In the currently available clinical trials, the IPOC protocols consisted of 2–4 cycles of ischemia and reperfusion (produced by inflations/deflations of angioplasty balloon) after direct stenting [27]. Taking into account an average of three cycles utilized in the clinical protocols plus one balloon inflation for direct stenting, we reasoned that ≥4 inflations would mimic an IPOC stimulus in a real-world setting. Thus, the study population was divided into patients receiving 1–3 balloon inflations during PPCI in the IRA (considered minimum range for achieving patency/stent placement [controls]) and patients receiving ≥4 (analogue for IPOC). The definition of study population by Darling et al. [3] served as a model for the current description. The number of balloon inflations, the average duration of inflations and the delay between first and second inflation during PPCI were obtained from our catheterization laboratory’s procedure database. In this electronic database, each balloon inflation and its location and duration in the coronary artery tree during the procedure is immediately registered, by a cathlab technician using an angioplasty timer, upon indication by the interventional cardiologist. The delay of first re-occlusion after reflow was defined as the time period between first and second balloon inflation. Clinical indications for multiple balloon inflations in the IRA were: long or multiple lesions requiring >1 pre-dilatation, the placement of ≥2 stents or the need for >1 post-dilatation.

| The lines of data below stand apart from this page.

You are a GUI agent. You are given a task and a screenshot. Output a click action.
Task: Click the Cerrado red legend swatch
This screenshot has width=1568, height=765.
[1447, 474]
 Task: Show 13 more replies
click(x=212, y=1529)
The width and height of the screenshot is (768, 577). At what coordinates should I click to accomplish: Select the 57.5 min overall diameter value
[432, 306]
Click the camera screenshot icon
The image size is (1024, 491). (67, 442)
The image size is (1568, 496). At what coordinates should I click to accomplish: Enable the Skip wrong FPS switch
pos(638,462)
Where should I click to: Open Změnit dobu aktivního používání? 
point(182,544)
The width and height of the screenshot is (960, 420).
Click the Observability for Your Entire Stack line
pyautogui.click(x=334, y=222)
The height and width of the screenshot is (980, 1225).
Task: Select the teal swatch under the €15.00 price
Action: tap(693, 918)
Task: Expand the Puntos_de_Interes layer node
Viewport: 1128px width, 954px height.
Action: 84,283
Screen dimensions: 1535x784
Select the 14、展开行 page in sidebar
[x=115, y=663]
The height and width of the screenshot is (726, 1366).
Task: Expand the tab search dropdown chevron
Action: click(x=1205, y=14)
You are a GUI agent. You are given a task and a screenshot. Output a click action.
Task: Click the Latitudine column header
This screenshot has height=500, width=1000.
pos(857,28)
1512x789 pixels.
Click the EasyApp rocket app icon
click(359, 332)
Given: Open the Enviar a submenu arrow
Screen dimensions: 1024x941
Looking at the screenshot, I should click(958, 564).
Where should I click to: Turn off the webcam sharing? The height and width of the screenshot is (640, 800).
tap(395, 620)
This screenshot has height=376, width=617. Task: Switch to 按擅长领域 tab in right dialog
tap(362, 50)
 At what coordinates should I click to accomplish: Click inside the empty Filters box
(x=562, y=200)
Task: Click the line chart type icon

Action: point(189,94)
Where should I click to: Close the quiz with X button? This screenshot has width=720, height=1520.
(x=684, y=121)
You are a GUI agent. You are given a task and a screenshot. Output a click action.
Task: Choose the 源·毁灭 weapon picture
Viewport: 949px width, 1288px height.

Study endpoints and follow-up

The primary study endpoint was enzymatic IS assessed by peak CK release and was defined as the highest serum concentration in the 72-h time period after the intervention. The upper limit of normal was 180 U/L. The secondary clinical endpoints included all-cause mortality and MACCE during 4-year follow-up. MACCE was defined as a composite of all-cause mortality, non-fatal myocardial infarction, PCI, CABG or stroke. Survival data for all patients were obtained from municipal civil registries. A questionnaire was subsequently sent to all living patients with specific questions on rehospitalization for MACCE. For patients who suffered an adverse event at another centre, medical records or discharge letters from the other institutions were systematically reviewed.

Statistical analysis

Continuous variables are presented as mean ± standard deviation (SD) or median with interquartile range (IQR), depending on normal distribution and were compared using the Student t test or Mann–Whitney U test as appropriate. Categorical variables are presented as percentages and were compared using the Chi-square test. Univariable and multivariable linear regression analyses were performed to evaluate the relationship between number of balloon inflations with peak CK after logarithmic transformation. In multivariable analyses the variables age, gender, diabetes, number of diseased vessels, symptom-to-balloon time, Rentrop collateral grade, proximal occlusion of either left anterior descending (LAD) or right coronary artery (RCA) and number of balloon inflations were entered into the model. The differences of median peak CK with 95 % confidence intervals (CI) in subgroups were estimated using the Hodges–Lehmann method for the location shift according to the following prespecified variables: gender, age, diabetes, hypercholesterolemia, hypertension, collaterals, vessel disease, culprit artery, delay first re-occlusion, and symptom-to-balloon time. Patients lost to follow-up were considered at risk until the date of last contact, at which time-point they were censored. Clinical outcomes are presented as Kaplan–Meier survival estimates and were compared using the log-rank test. Multivariable Cox proportional hazard regression analyses were performed to evaluate the relationship between number of balloon inflations and all-cause mortality and MACCE, and are presented as unadjusted and adjusted hazard ratios (HR) with associated 95 % CIs.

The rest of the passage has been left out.